(Try it) Write the data out again, exactly as given.

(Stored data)
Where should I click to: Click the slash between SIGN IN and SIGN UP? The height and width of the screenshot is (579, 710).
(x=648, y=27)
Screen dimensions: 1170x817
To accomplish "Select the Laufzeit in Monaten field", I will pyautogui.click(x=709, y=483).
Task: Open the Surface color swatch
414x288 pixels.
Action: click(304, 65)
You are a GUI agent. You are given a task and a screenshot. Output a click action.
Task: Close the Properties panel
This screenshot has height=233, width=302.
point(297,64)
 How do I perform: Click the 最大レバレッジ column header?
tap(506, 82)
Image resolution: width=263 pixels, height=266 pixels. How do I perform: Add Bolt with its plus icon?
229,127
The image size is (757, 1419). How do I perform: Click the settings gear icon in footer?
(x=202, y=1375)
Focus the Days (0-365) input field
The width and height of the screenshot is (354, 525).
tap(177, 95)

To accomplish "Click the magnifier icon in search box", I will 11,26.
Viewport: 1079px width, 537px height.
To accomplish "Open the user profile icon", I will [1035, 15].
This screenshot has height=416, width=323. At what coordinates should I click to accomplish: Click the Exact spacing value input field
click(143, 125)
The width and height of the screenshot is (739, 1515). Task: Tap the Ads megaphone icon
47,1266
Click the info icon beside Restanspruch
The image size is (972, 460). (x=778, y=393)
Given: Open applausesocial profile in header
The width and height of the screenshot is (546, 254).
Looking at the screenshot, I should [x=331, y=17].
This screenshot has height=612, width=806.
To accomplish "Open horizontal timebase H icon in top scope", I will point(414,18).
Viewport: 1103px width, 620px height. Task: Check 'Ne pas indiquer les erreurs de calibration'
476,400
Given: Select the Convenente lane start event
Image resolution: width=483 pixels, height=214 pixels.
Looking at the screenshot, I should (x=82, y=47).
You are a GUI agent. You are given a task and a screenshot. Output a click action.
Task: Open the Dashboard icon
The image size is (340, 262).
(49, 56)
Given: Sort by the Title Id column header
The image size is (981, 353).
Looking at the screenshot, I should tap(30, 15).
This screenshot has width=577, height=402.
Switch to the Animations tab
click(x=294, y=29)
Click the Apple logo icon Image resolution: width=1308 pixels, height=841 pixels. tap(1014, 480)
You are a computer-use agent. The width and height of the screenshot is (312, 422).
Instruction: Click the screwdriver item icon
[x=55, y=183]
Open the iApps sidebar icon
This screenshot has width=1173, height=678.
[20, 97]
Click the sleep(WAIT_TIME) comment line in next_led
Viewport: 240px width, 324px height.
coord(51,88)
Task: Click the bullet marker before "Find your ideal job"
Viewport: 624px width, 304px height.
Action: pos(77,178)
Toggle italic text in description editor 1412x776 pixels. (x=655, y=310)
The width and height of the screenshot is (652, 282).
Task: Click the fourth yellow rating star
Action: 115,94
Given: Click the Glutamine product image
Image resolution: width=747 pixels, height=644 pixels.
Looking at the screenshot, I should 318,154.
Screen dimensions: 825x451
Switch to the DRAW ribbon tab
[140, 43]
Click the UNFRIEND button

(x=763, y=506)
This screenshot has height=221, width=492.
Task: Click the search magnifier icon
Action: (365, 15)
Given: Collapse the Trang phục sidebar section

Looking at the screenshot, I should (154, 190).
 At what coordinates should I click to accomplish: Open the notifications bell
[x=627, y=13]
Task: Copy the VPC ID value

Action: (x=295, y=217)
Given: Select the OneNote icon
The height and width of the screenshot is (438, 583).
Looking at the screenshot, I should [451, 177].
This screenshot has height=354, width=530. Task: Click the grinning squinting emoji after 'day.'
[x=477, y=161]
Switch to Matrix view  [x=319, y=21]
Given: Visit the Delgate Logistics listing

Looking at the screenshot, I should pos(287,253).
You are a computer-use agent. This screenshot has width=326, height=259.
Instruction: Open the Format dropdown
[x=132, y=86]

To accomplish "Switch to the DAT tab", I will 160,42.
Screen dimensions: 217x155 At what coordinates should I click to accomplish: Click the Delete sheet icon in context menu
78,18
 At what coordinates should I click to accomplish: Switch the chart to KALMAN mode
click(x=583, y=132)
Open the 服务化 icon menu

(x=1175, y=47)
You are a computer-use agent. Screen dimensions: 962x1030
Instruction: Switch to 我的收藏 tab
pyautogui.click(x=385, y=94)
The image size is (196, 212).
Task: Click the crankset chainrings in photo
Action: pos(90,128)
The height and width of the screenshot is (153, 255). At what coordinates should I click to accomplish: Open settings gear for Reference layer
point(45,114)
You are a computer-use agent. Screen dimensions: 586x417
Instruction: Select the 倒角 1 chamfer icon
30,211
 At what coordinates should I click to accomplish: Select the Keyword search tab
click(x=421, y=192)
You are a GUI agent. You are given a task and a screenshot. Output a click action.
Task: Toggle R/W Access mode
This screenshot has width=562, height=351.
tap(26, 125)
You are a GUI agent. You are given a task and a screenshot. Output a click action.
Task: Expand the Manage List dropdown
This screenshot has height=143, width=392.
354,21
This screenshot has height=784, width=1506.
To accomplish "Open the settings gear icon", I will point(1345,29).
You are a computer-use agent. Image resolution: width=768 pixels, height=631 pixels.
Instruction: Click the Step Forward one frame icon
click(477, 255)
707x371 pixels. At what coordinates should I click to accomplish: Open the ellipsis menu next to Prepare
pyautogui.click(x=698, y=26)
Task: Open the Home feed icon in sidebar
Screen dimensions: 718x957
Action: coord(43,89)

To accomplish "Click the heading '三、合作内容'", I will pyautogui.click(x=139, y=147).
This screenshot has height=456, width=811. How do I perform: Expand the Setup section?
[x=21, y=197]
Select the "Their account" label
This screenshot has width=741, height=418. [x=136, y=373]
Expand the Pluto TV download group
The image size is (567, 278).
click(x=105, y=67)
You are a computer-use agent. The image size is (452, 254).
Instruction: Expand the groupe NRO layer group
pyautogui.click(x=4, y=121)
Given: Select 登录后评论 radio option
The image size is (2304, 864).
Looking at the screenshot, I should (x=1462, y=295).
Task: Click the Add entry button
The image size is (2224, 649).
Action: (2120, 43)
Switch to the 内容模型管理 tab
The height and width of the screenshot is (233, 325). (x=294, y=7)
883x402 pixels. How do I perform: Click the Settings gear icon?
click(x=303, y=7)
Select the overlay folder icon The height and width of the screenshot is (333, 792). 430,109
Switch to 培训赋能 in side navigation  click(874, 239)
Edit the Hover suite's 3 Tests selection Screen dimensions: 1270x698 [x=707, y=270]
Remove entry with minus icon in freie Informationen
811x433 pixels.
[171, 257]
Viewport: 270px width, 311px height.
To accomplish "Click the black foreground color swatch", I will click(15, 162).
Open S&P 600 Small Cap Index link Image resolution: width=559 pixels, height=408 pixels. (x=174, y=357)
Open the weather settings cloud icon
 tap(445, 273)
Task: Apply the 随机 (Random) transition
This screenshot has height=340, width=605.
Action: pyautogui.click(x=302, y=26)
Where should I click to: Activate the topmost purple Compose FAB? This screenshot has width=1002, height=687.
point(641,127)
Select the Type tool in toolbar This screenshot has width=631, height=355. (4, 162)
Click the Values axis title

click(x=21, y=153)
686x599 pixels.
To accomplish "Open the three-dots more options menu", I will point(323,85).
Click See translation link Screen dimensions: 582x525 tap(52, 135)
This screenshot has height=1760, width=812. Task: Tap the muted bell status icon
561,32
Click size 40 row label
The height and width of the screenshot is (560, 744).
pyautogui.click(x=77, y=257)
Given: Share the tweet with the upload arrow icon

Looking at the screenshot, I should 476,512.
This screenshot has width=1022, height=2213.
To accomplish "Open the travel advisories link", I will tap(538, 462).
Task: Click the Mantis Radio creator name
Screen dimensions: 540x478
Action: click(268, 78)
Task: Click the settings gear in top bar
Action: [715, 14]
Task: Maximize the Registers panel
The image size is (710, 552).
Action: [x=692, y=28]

(Task output)
Where should I click to: Click the slash between SIGN IN and SIGN UP? The height and width of the screenshot is (579, 710).
(x=648, y=27)
Screen dimensions: 1170x817
To accomplish "Select the Laufzeit in Monaten field", I will pyautogui.click(x=709, y=483).
Task: Open the Surface color swatch
414x288 pixels.
Action: click(304, 65)
You are a GUI agent. You are given a task and a screenshot. Output a click action.
Task: Close the Properties panel
This screenshot has height=233, width=302.
point(297,64)
 How do I perform: Click the 最大レバレッジ column header?
tap(506, 82)
Image resolution: width=263 pixels, height=266 pixels. How do I perform: Add Bolt with its plus icon?
229,127
The image size is (757, 1419). How do I perform: Click the settings gear icon in footer?
(x=202, y=1375)
Focus the Days (0-365) input field
The width and height of the screenshot is (354, 525).
tap(177, 95)

To accomplish "Click the magnifier icon in search box", I will 11,26.
Viewport: 1079px width, 537px height.
To accomplish "Open the user profile icon", I will [1035, 15].
This screenshot has height=416, width=323. At what coordinates should I click to accomplish: Click the Exact spacing value input field
click(143, 125)
The width and height of the screenshot is (739, 1515). Task: Tap the Ads megaphone icon
47,1266
Click the info icon beside Restanspruch
The image size is (972, 460). (x=778, y=393)
Given: Open applausesocial profile in header
The width and height of the screenshot is (546, 254).
Looking at the screenshot, I should [x=331, y=17].
This screenshot has height=612, width=806.
To accomplish "Open horizontal timebase H icon in top scope", I will point(414,18).
Viewport: 1103px width, 620px height. Task: Check 'Ne pas indiquer les erreurs de calibration'
476,400
Given: Select the Convenente lane start event
Image resolution: width=483 pixels, height=214 pixels.
Looking at the screenshot, I should (x=82, y=47).
You are a GUI agent. You are given a task and a screenshot. Output a click action.
Task: Open the Dashboard icon
The image size is (340, 262).
(49, 56)
Given: Sort by the Title Id column header
The image size is (981, 353).
Looking at the screenshot, I should tap(30, 15).
This screenshot has width=577, height=402.
Switch to the Animations tab
click(x=294, y=29)
Click the Apple logo icon Image resolution: width=1308 pixels, height=841 pixels. tap(1014, 480)
You are a computer-use agent. The width and height of the screenshot is (312, 422).
Instruction: Click the screwdriver item icon
[x=55, y=183]
Open the iApps sidebar icon
This screenshot has width=1173, height=678.
[20, 97]
Click the sleep(WAIT_TIME) comment line in next_led
Viewport: 240px width, 324px height.
coord(51,88)
Task: Click the bullet marker before "Find your ideal job"
Viewport: 624px width, 304px height.
Action: pos(77,178)
Toggle italic text in description editor 1412x776 pixels. (x=655, y=310)
The width and height of the screenshot is (652, 282).
Task: Click the fourth yellow rating star
Action: 115,94
Given: Click the Glutamine product image
Image resolution: width=747 pixels, height=644 pixels.
Looking at the screenshot, I should 318,154.
Screen dimensions: 825x451
Switch to the DRAW ribbon tab
[140, 43]
Click the UNFRIEND button

(x=763, y=506)
This screenshot has height=221, width=492.
Task: Click the search magnifier icon
Action: (365, 15)
Given: Collapse the Trang phục sidebar section

Looking at the screenshot, I should (154, 190).
 At what coordinates should I click to accomplish: Open the notifications bell
[x=627, y=13]
Task: Copy the VPC ID value

Action: (x=295, y=217)
Given: Select the OneNote icon
The height and width of the screenshot is (438, 583).
Looking at the screenshot, I should [451, 177].
This screenshot has height=354, width=530. Task: Click the grinning squinting emoji after 'day.'
[x=477, y=161]
Switch to Matrix view  [x=319, y=21]
Given: Visit the Delgate Logistics listing

Looking at the screenshot, I should pos(287,253).
You are a computer-use agent. This screenshot has width=326, height=259.
Instruction: Open the Format dropdown
[x=132, y=86]

To accomplish "Switch to the DAT tab", I will 160,42.
Screen dimensions: 217x155 At what coordinates should I click to accomplish: Click the Delete sheet icon in context menu
78,18
 At what coordinates should I click to accomplish: Switch the chart to KALMAN mode
click(x=583, y=132)
Open the 服务化 icon menu

(x=1175, y=47)
You are a computer-use agent. Screen dimensions: 962x1030
Instruction: Switch to 我的收藏 tab
pyautogui.click(x=385, y=94)
The image size is (196, 212).
Task: Click the crankset chainrings in photo
Action: pos(90,128)
The height and width of the screenshot is (153, 255). At what coordinates should I click to accomplish: Open settings gear for Reference layer
point(45,114)
You are a computer-use agent. Screen dimensions: 586x417
Instruction: Select the 倒角 1 chamfer icon
30,211
 At what coordinates should I click to accomplish: Select the Keyword search tab
click(x=421, y=192)
You are a GUI agent. You are given a task and a screenshot. Output a click action.
Task: Toggle R/W Access mode
This screenshot has width=562, height=351.
tap(26, 125)
You are a GUI agent. You are given a task and a screenshot. Output a click action.
Task: Expand the Manage List dropdown
This screenshot has height=143, width=392.
354,21
This screenshot has height=784, width=1506.
To accomplish "Open the settings gear icon", I will point(1345,29).
You are a computer-use agent. Image resolution: width=768 pixels, height=631 pixels.
Instruction: Click the Step Forward one frame icon
click(477, 255)
707x371 pixels. At what coordinates should I click to accomplish: Open the ellipsis menu next to Prepare
pyautogui.click(x=698, y=26)
Task: Open the Home feed icon in sidebar
Screen dimensions: 718x957
Action: coord(43,89)

To accomplish "Click the heading '三、合作内容'", I will pyautogui.click(x=139, y=147).
This screenshot has height=456, width=811. How do I perform: Expand the Setup section?
[x=21, y=197]
Select the "Their account" label
This screenshot has width=741, height=418. [x=136, y=373]
Expand the Pluto TV download group
The image size is (567, 278).
click(x=105, y=67)
You are a computer-use agent. The image size is (452, 254).
Instruction: Expand the groupe NRO layer group
pyautogui.click(x=4, y=121)
Given: Select 登录后评论 radio option
The image size is (2304, 864).
Looking at the screenshot, I should (x=1462, y=295).
Task: Click the Add entry button
The image size is (2224, 649).
Action: (2120, 43)
Switch to the 内容模型管理 tab
The height and width of the screenshot is (233, 325). (x=294, y=7)
883x402 pixels. How do I perform: Click the Settings gear icon?
click(x=303, y=7)
Select the overlay folder icon The height and width of the screenshot is (333, 792). 430,109
Switch to 培训赋能 in side navigation  click(874, 239)
Edit the Hover suite's 3 Tests selection Screen dimensions: 1270x698 [x=707, y=270]
Remove entry with minus icon in freie Informationen
811x433 pixels.
[171, 257]
Viewport: 270px width, 311px height.
To accomplish "Click the black foreground color swatch", I will click(15, 162).
Open S&P 600 Small Cap Index link Image resolution: width=559 pixels, height=408 pixels. (x=174, y=357)
Open the weather settings cloud icon
 tap(445, 273)
Task: Apply the 随机 (Random) transition
This screenshot has height=340, width=605.
Action: pyautogui.click(x=302, y=26)
Where should I click to: Activate the topmost purple Compose FAB? This screenshot has width=1002, height=687.
point(641,127)
Select the Type tool in toolbar This screenshot has width=631, height=355. (4, 162)
Click the Values axis title

click(x=21, y=153)
686x599 pixels.
To accomplish "Open the three-dots more options menu", I will point(323,85).
Click See translation link Screen dimensions: 582x525 tap(52, 135)
This screenshot has height=1760, width=812. Task: Tap the muted bell status icon
561,32
Click size 40 row label
The height and width of the screenshot is (560, 744).
pyautogui.click(x=77, y=257)
Given: Share the tweet with the upload arrow icon

Looking at the screenshot, I should 476,512.
This screenshot has width=1022, height=2213.
To accomplish "Open the travel advisories link", I will tap(538, 462).
Task: Click the Mantis Radio creator name
Screen dimensions: 540x478
Action: click(268, 78)
Task: Click the settings gear in top bar
Action: [715, 14]
Task: Maximize the Registers panel
The image size is (710, 552).
Action: [x=692, y=28]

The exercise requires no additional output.